◆ Zadanie 1 ◆
Odpowiedz krótko na pytania do tekstu o crunchu w pracy:
(a) Do czego według tekstu prowadzą nadgodziny w pracy?
(b) Jak według tekstu firmy traktują pracownika?
(c) Kto się ucieszy według ostatniego zdania tekstu?

◆ Fragment tekstu ◆
....................

Musieli się pomylić, okazjonalny Crunchips jest korzystny.
Crunch, czyli nadgodziny w pracy, nie są korzystne, bo prowadzą do wypalenia pracownika.
Ale tak to jest jak patrzy się na zysk krótkotrwały, a nie długotrwały.
Traktują pracownika jak coś co się zużyje i wymienią na nowy.
A potem mają problem, bo nie zrobi tego tak efektywnie jak poprzednik, ale co zarobi firma w danym kwartale, to ich. Inwestorzy się ucieszą.

....................

◆ Zawartość zbioru danych ◆
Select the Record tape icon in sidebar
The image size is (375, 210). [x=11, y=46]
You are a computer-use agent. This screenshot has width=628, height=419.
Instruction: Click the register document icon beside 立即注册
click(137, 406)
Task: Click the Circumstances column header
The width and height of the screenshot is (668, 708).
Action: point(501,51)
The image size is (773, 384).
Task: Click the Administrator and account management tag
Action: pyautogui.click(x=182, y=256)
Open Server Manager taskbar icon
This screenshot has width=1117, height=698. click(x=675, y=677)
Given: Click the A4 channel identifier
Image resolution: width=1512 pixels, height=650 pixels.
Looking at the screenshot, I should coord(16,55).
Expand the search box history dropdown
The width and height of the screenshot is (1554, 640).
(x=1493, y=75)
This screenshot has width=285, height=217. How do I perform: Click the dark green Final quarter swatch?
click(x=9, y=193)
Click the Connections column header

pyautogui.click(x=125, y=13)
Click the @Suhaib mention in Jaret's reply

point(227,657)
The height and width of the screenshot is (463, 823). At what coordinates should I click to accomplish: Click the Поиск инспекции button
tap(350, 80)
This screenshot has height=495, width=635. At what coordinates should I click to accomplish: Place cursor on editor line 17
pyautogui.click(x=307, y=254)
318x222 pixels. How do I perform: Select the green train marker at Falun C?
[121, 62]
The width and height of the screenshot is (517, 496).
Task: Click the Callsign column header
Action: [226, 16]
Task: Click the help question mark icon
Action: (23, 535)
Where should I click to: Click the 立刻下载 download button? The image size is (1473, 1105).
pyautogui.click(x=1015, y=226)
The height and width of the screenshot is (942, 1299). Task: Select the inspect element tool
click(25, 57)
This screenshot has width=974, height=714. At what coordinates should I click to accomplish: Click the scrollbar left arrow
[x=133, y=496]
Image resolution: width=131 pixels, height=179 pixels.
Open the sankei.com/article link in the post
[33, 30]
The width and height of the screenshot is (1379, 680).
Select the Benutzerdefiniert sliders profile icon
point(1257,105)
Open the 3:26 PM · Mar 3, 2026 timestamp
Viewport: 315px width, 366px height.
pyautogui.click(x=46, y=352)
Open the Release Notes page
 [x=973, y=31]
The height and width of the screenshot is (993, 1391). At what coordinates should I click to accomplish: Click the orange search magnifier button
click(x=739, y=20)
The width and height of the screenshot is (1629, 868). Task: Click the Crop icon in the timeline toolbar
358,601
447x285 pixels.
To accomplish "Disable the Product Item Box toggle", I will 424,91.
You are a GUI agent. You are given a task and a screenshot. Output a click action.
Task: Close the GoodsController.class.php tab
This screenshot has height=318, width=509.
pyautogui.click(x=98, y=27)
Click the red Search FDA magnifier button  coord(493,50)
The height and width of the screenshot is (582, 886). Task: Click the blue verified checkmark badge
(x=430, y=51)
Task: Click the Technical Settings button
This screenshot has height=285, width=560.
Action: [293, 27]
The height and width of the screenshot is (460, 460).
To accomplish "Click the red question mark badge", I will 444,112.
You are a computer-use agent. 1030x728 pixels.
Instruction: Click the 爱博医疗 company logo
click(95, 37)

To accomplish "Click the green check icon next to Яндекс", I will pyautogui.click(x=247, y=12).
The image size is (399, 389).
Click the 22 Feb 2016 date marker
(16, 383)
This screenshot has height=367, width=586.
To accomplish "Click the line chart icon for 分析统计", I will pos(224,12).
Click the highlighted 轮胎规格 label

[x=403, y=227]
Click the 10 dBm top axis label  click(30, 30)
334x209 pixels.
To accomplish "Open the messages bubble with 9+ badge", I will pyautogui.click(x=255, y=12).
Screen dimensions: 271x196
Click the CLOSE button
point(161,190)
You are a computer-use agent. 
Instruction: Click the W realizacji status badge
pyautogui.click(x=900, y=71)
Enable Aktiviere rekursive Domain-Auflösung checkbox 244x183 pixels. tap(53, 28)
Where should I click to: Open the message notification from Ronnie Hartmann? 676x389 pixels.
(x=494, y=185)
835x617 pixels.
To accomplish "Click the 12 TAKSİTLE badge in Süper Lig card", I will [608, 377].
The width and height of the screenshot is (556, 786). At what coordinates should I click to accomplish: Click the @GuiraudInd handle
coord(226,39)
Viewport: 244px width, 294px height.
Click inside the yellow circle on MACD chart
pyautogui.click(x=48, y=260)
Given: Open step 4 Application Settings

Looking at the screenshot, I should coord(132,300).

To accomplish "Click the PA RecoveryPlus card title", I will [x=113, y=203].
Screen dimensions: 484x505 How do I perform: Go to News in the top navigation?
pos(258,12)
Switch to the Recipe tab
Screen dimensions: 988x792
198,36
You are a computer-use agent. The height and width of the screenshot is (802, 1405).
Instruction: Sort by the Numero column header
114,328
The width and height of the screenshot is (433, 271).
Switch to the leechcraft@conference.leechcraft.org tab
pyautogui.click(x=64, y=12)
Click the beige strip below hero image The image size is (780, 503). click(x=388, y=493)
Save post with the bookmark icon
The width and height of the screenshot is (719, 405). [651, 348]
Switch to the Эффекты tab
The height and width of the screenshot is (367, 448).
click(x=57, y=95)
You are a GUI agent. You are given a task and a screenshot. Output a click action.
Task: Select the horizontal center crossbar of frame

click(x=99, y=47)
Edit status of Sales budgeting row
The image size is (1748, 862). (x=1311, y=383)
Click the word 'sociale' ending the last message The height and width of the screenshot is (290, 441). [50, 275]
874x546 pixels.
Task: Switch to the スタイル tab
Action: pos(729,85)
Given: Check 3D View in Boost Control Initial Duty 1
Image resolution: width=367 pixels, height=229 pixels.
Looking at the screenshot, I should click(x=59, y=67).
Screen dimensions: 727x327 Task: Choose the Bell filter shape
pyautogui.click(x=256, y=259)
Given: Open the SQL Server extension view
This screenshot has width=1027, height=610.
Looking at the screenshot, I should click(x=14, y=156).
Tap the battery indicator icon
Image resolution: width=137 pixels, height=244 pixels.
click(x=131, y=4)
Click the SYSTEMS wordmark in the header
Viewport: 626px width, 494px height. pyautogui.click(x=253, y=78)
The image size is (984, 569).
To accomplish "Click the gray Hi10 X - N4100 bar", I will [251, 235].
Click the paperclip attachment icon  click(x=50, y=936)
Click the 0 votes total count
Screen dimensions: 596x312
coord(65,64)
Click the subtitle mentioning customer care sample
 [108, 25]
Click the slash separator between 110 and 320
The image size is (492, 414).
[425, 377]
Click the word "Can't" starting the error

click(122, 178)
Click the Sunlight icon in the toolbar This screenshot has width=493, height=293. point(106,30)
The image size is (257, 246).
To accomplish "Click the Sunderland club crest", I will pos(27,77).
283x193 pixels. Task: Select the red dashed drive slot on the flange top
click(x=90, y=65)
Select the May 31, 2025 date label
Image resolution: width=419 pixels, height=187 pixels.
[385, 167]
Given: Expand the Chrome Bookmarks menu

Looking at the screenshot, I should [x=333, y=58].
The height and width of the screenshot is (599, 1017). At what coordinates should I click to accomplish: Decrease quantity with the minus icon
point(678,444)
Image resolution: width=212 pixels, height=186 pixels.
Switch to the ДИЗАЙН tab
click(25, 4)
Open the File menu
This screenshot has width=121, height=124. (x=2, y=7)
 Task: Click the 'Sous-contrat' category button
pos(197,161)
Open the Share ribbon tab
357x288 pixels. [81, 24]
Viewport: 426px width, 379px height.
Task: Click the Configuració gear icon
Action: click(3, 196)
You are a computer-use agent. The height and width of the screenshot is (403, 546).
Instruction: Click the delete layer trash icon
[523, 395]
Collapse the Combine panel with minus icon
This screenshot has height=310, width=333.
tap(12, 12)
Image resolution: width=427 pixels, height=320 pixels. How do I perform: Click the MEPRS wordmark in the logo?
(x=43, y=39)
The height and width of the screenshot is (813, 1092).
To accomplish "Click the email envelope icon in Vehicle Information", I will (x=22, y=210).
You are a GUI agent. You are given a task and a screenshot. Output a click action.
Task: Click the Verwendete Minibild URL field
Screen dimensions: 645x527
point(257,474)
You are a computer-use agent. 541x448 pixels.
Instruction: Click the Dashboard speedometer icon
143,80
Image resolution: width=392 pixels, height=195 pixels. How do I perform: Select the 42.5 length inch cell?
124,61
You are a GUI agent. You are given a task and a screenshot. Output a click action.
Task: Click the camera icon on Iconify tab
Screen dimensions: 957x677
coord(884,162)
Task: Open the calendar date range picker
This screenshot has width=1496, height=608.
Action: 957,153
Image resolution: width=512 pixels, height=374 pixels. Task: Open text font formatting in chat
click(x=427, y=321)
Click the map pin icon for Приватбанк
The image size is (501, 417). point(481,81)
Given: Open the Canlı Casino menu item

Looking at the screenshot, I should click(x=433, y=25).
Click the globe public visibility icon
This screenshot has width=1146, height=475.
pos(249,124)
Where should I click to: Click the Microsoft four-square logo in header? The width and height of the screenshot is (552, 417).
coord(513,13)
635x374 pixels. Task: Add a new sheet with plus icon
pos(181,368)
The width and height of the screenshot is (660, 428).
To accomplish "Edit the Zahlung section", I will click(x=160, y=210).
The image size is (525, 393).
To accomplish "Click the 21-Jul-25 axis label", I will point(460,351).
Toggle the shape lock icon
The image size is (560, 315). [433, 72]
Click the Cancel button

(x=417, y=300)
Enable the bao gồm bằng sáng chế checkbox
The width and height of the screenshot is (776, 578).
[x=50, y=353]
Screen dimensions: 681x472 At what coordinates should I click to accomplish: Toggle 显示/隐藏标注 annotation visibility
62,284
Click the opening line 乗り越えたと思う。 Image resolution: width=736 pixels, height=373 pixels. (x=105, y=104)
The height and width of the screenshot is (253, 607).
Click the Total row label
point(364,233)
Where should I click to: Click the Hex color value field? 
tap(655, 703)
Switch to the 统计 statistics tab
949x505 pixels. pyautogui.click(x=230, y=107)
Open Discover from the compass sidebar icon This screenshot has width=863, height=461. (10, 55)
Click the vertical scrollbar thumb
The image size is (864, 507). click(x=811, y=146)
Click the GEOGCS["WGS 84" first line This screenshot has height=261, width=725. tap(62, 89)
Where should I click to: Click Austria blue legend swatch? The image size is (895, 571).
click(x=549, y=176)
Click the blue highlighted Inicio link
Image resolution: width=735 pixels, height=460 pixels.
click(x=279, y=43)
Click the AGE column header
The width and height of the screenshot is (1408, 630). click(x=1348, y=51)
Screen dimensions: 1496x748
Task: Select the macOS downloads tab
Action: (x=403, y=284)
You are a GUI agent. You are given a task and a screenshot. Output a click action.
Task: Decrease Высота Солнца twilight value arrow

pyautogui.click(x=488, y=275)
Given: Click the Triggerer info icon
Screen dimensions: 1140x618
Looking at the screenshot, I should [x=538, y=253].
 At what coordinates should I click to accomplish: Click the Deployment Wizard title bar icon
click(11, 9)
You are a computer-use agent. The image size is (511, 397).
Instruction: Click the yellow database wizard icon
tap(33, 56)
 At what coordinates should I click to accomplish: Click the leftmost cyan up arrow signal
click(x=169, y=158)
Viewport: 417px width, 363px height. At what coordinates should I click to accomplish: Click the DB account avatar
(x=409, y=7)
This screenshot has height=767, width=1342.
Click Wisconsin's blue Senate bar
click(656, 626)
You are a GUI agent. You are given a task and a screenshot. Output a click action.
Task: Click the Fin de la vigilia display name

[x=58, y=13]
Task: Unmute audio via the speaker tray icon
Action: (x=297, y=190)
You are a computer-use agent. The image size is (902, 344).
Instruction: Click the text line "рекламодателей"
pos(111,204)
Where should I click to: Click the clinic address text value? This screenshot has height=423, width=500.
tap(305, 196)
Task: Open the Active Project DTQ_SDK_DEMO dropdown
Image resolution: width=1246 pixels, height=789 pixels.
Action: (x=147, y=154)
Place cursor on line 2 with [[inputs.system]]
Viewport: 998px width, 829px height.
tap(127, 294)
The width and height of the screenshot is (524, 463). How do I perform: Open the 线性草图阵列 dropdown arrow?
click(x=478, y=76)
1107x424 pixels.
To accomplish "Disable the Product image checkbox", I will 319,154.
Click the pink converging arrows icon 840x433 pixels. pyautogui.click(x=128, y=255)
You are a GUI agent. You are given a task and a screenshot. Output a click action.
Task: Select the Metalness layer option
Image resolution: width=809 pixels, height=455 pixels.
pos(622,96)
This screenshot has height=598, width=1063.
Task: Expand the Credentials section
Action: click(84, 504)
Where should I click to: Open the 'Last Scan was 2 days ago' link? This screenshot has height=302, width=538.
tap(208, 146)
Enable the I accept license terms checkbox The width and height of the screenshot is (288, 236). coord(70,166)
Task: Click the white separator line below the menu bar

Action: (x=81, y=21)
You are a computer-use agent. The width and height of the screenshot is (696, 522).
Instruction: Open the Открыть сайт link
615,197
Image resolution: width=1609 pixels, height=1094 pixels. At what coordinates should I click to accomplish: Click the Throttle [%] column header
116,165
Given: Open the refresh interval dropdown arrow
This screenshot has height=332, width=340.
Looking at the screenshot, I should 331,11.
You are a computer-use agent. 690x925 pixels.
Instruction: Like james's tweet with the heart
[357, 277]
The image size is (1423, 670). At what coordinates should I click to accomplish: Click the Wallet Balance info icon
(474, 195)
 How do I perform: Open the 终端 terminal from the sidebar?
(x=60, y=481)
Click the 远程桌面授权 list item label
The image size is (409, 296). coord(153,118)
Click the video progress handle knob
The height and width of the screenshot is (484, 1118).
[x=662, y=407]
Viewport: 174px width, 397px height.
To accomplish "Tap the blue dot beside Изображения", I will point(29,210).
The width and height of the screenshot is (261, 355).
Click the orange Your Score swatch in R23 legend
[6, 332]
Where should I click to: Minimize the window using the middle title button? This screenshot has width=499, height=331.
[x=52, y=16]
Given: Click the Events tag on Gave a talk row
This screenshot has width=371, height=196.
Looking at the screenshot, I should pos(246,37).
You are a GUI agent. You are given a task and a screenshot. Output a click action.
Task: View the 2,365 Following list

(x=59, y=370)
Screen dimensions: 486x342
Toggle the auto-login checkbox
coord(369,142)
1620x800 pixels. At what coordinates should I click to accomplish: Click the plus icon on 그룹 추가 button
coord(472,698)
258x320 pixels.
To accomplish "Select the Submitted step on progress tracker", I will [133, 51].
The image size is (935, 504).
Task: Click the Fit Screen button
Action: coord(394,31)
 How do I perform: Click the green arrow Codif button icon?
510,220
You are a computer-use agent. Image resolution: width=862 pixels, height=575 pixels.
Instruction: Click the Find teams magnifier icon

....................

◆ Zadanie 2 ◆
Przenieś do tabeli Markdown wszystkie wiersze rekordów od wiersza zawierającego „318x222 pixels. How” aż po wiersz zawierający „pyautogui.click(x=1015, y=226)”, łącznie z obydwoma, z pominięciem pustych wierszy. Tabela ma mieć kolumny „Nr” z numerem kolejnym i „Wiersz” z treścią wiersza.

◆ Odpowiedź końcowa 1 ◆
(a) Do wypalenia pracownika.
(b) Jak coś, co się zużyje i zostanie wymienione na nowe.
(c) Inwestorzy.

◆ Odpowiedź końcowa 2 ◆
| Nr | Wiersz |
|---|---|
| 1 | 318x222 pixels. How do I perform: Select the green train marker at Falun C? |
| 2 | [121, 62] |
| 3 | The width and height of the screenshot is (517, 496). |
| 4 | Task: Click the Callsign column header |
| 5 | Action: [226, 16] |
| 6 | Task: Click the help question mark icon |
| 7 | Action: (23, 535) |
| 8 | Where should I click to: Click the 立刻下载 download button? The image size is (1473, 1105). |
| 9 | pyautogui.click(x=1015, y=226) |